Peter Kwon (Head of Investor Relations)

... I think, we had an opportunity to ask many questions in a short amount of time, so I think many questions have been answered, and please contact our IR team if you have any additional questions. We will hold just a little more to see if there are other questions.

Operator (participant)

We will take the next question from CLSA Securities, Kim Jongmin, you're on the line.

Jongmin Kim (Analyst)

Thank you very much for the opportunity. I am Kim Jongmin from CLSA. Thank you very much for the opportunity to ask a question. Regarding your shareholder return policy, I have a question, and you mentioned that for the valuation, it is still actually undervalued. So when the valuation becomes normalized, then, you mentioned that you're going to actually increase this. So can you tell us about the valuation, that is your target by the management?

If you can share your valuation target with us, it would be greatly appreciated. From the mid to long term, can you tell us about the total TSR ratio that you are targeting? If you can actually announce it to us, it will be greatly appreciated.

Jae Kwan Kim (CFO)

I am Jae Kwan Kim, the CFO of KB Financial Group. Regarding the evenly paid quarterly dividend on a total annual amount basis, we are thinking of KRW 1.2 trillion level currently. Regarding the valuation, regarding how we're going to enhance this and what is our target, ROA about ROE about 10% is what we're thinking of, and PBR around 0.8% is what we are currently thinking.
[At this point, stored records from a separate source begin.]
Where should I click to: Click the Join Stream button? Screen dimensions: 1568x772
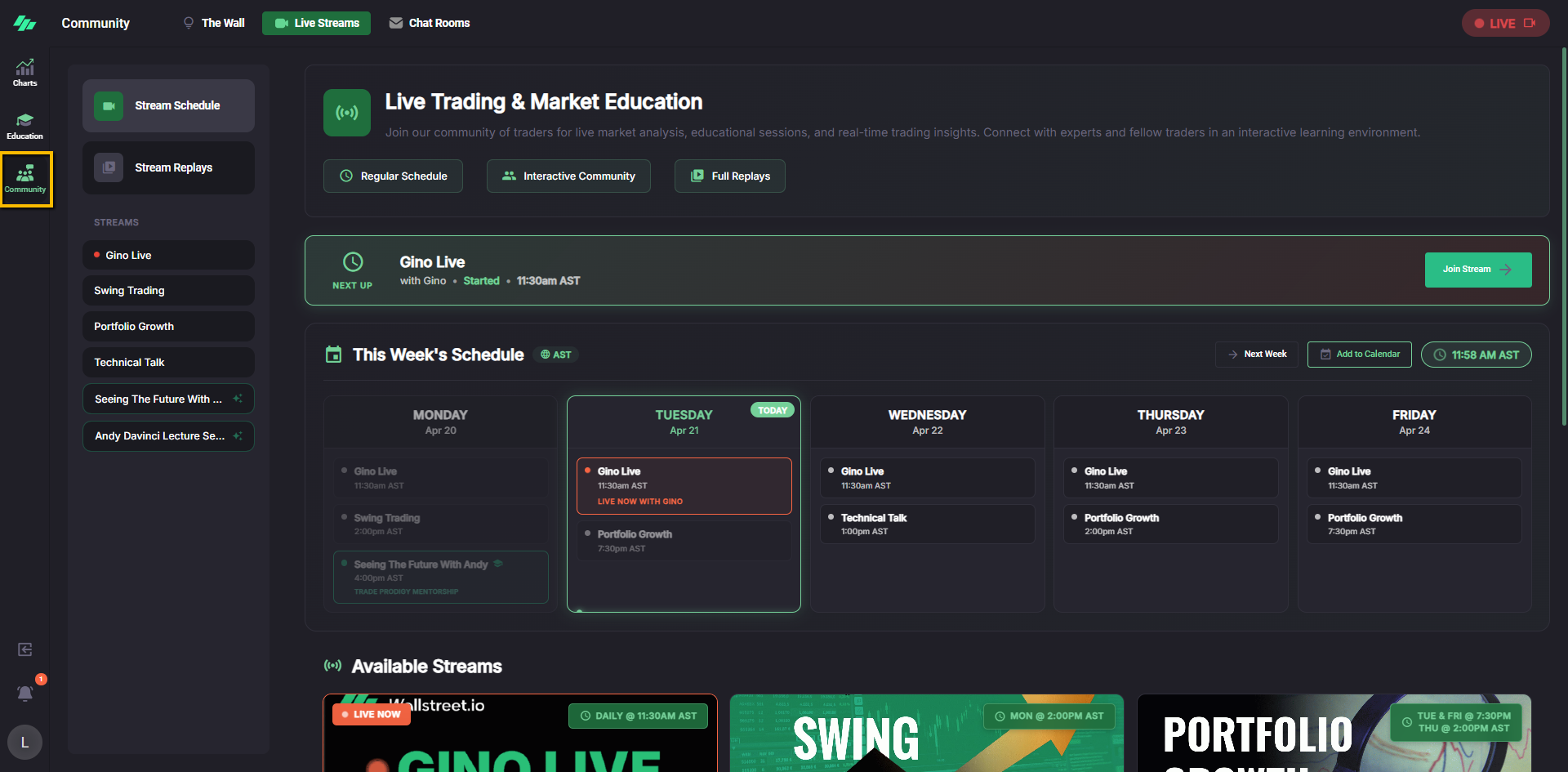pos(1477,270)
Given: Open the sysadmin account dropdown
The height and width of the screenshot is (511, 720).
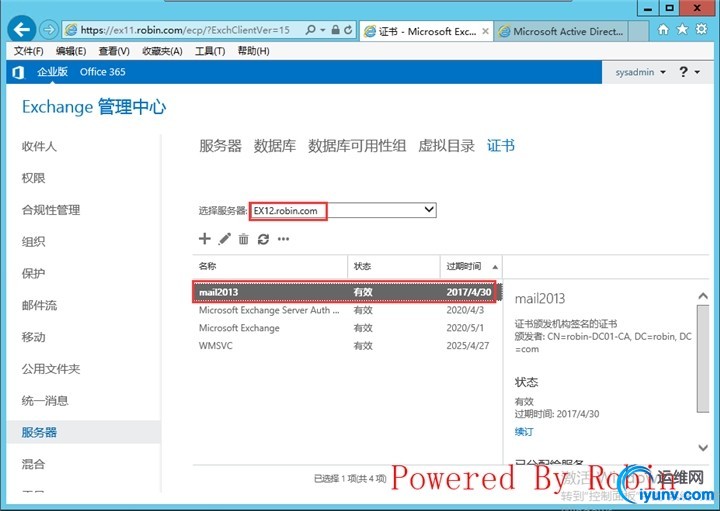Looking at the screenshot, I should 640,72.
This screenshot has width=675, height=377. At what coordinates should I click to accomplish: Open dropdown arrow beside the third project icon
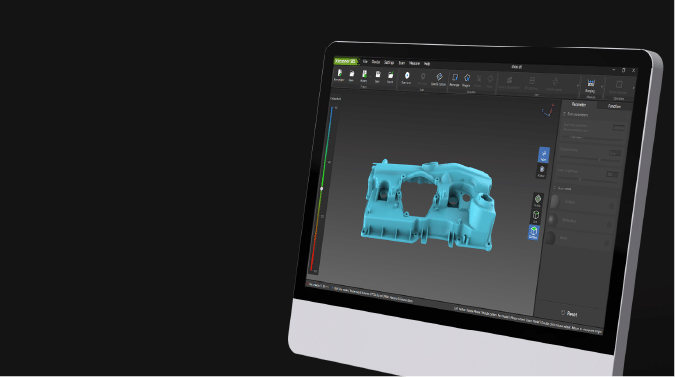coord(371,77)
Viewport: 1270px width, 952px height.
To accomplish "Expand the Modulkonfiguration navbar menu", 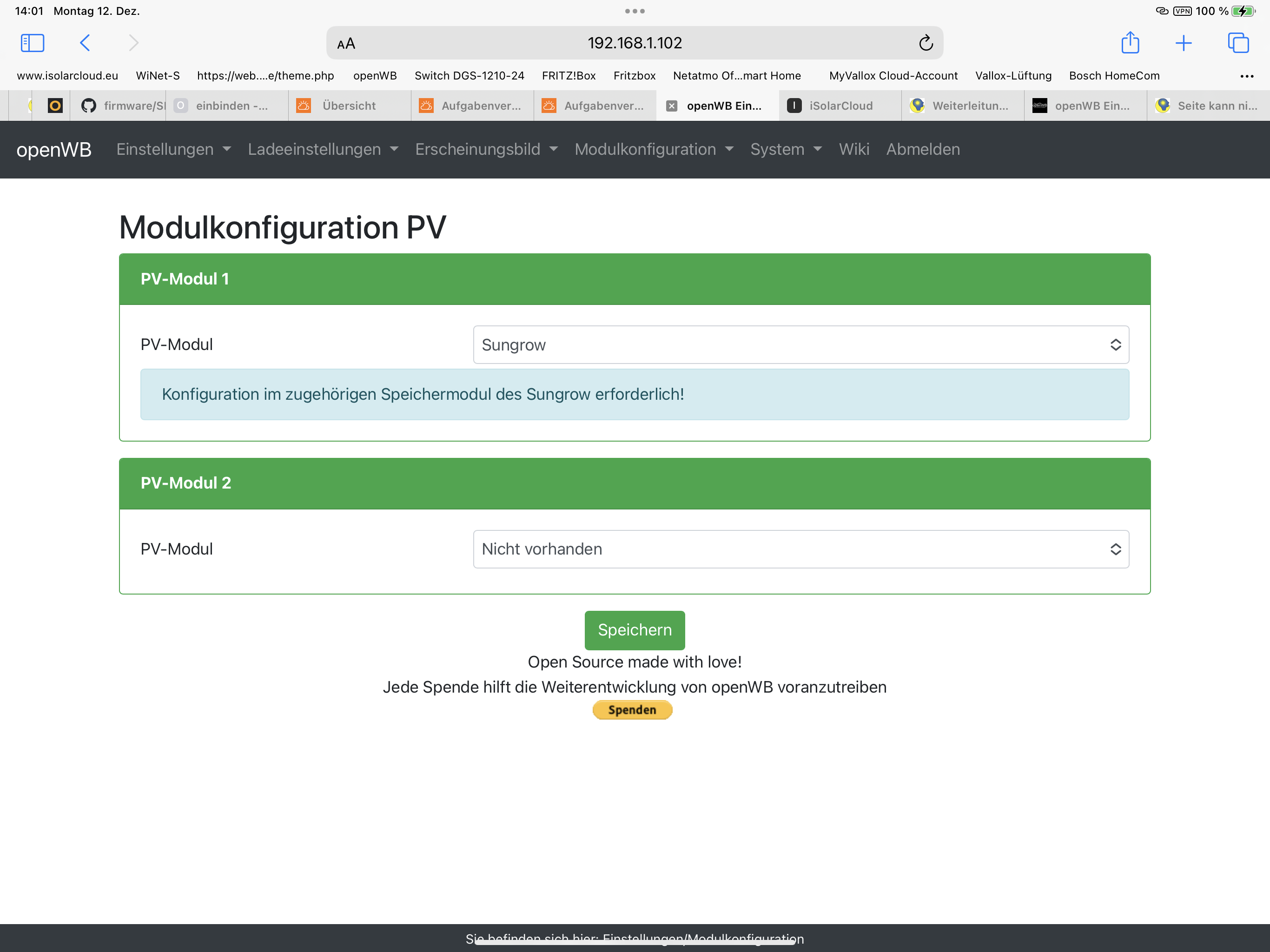I will click(654, 149).
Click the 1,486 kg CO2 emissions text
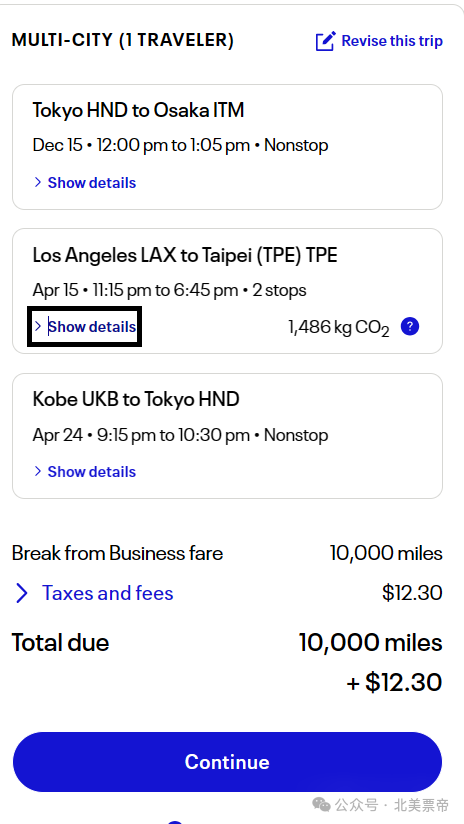The height and width of the screenshot is (824, 464). [339, 328]
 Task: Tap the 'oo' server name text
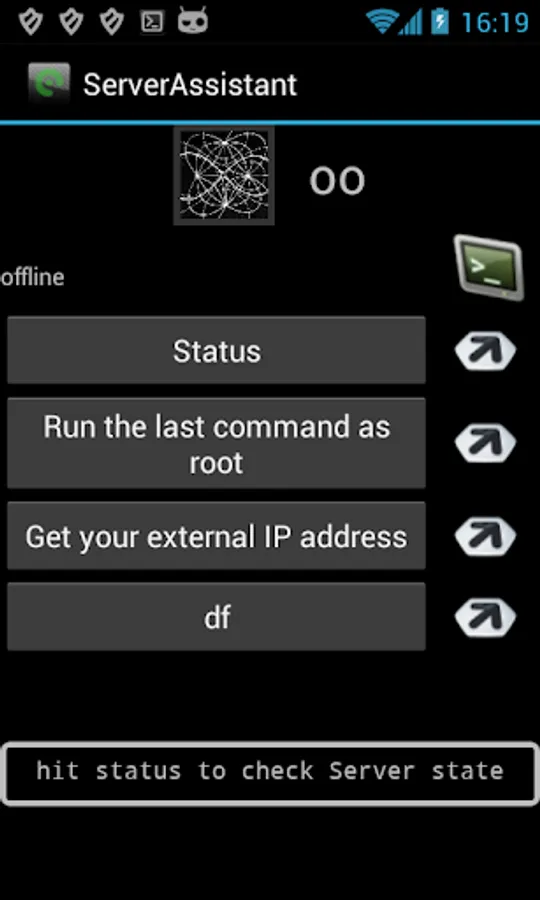pyautogui.click(x=337, y=181)
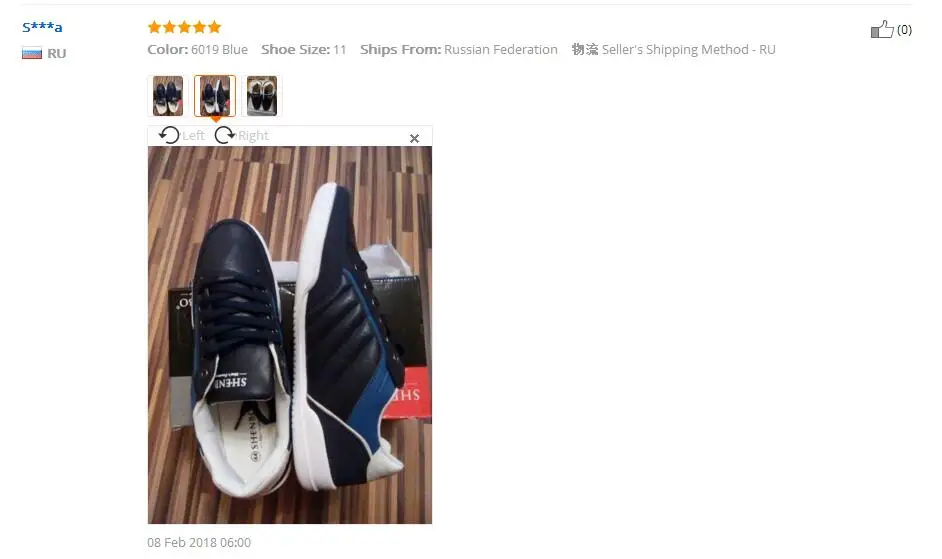Click the thumbs up helpful icon
The image size is (942, 559).
(x=882, y=29)
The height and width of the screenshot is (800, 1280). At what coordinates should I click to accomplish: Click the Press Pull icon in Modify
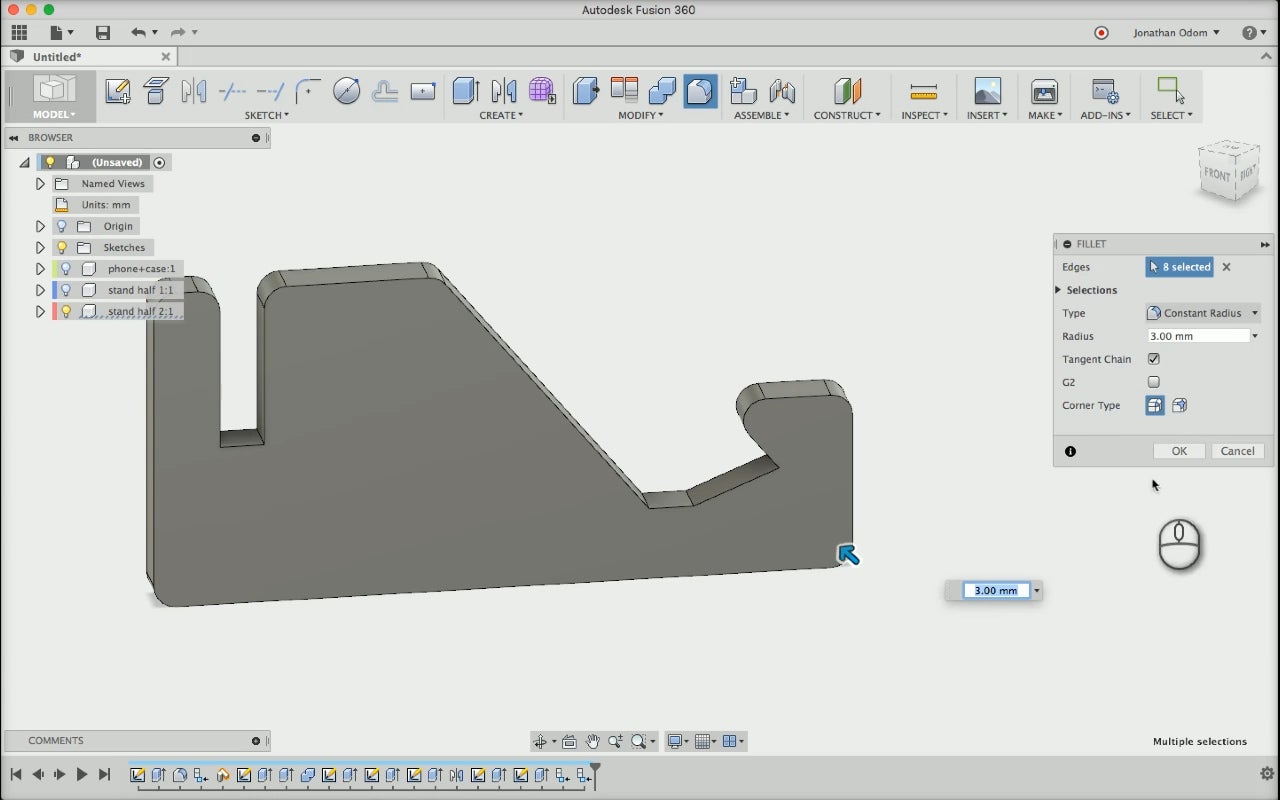[x=585, y=91]
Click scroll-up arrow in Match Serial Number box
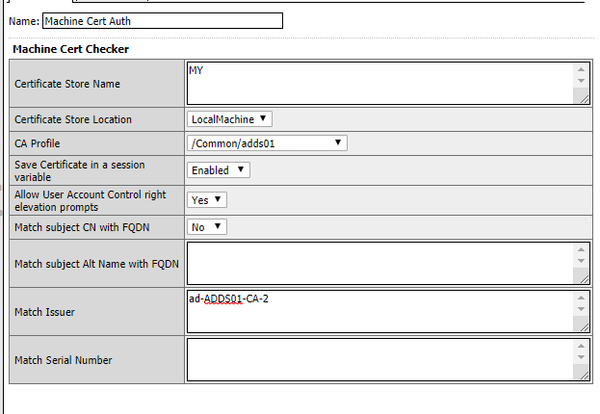 point(581,346)
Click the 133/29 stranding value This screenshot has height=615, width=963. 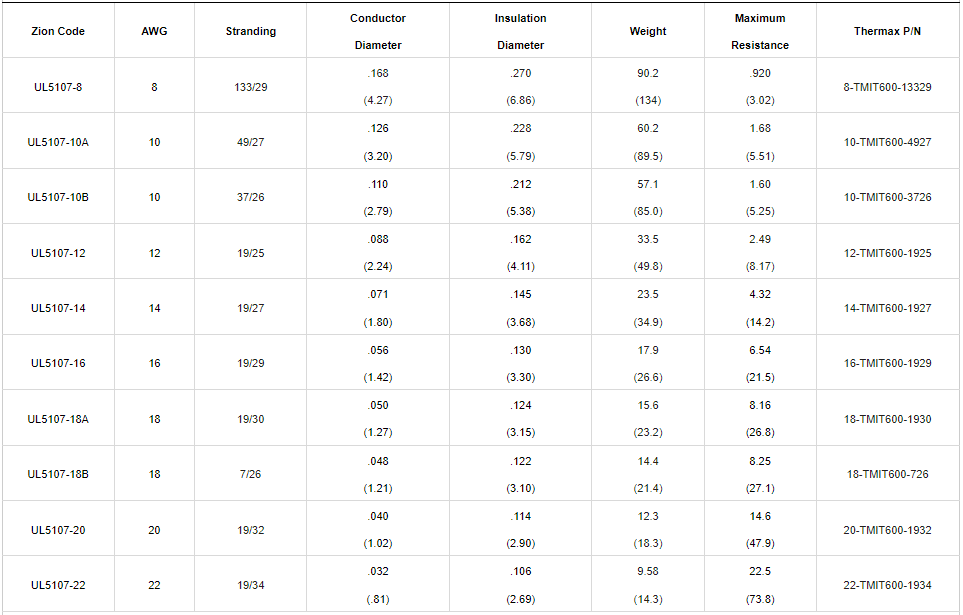[x=250, y=87]
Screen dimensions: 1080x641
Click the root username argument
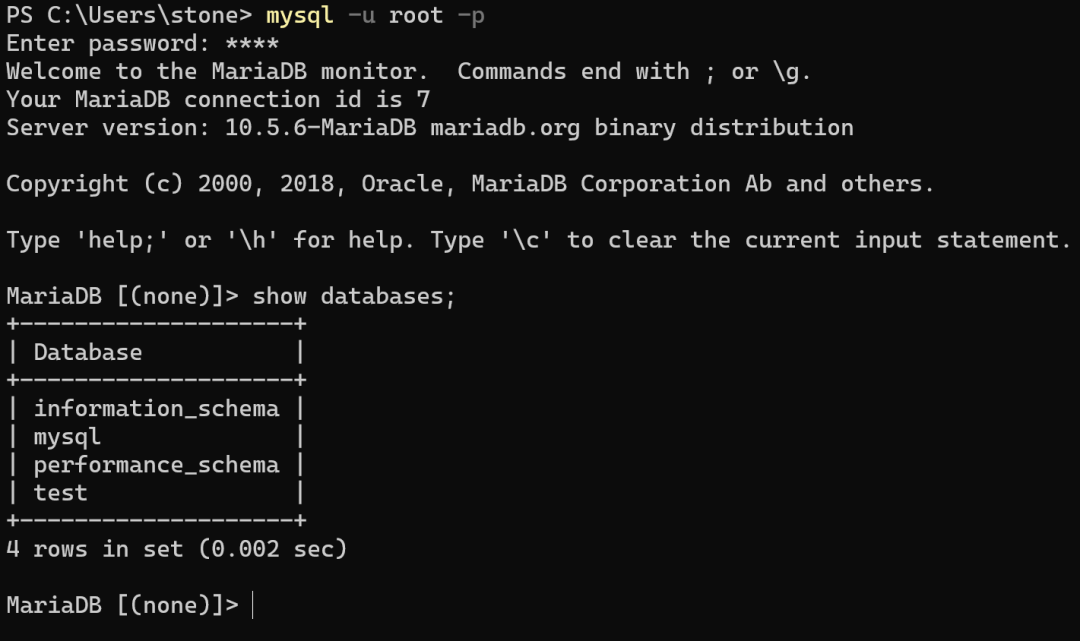tap(415, 16)
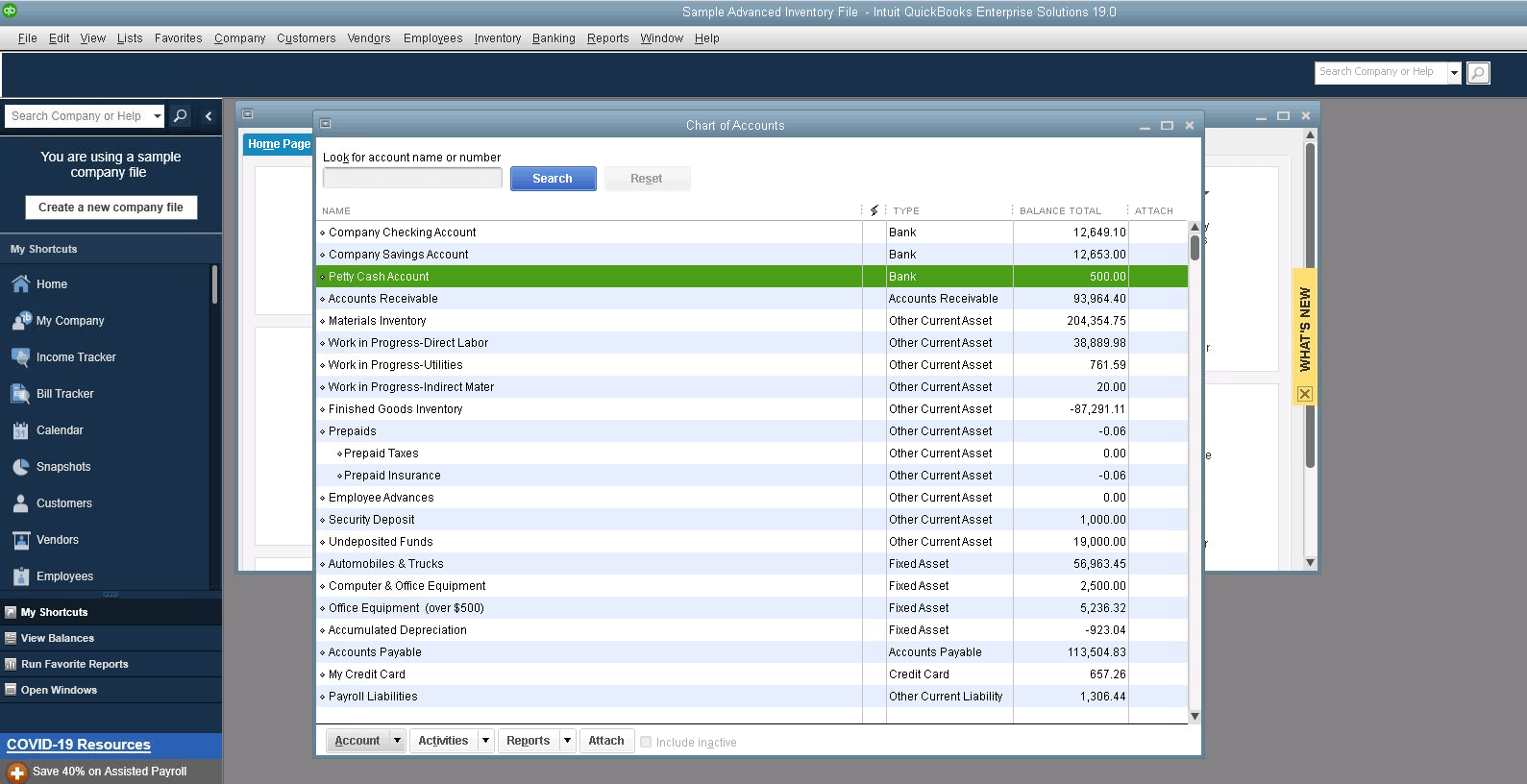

Regarding our mid- to long-term total shareholder return policy, we have been continuing that we're going to enhance our DPS in levels incrementally, and we're also going to have parallel share buyback and cancellation so that we can increase this gradually and continuously. I would like to emphasize that once again. Well, the reason why we are increasing the cash amount on an annual amount basis, it could be that there is no absolute standard, but it will depend on the situation. So if there is ample room for us to or the circumstances for us to increase, we will do so accordingly.

Operator (participant)

We'll receive the next question from CITIC Securities. Yi Sun, you're on line.

Sun Yi (Analyst)

Thank you very much for the update on the shareholder return policy. I have one question. Last year's cash dividend was KRW 1.17 trillion, and this year, you're talking about KRW 1.2 trillion. So I think the growth rate is about 2%. Can you elaborate on the logic behind this KRW 1.2 trillion and also in relation to the EPS growth rate as well?

Jae Kwan Kim (CFO)

Last year, cash dividend was about 25%. The starting point for this new dividend policy was similar to last year at 25%, similar to 24% of last year. So let me elaborate. KRW 1.2 trillion for about the past two years.

Last year, it was about KRW 1.17 trillion, and the year before that was KRW 1.15 trillion. So I think there were, you know, regular intervals behind the amount, and the payout ratio was 25% last year. And this year, in consideration of the market consensus, we have upgraded or leveled up the amount a little bit.

Peter Kwon (Head of Investor Relations)

It seems that there are no other questions in the queue. We will hold, and if there are no other questions coming in, we will conclude today's earnings business results presentation. It seems that there are no other queues, so we will conclude today's Q1 business results presentation. Thank you very much for your participation.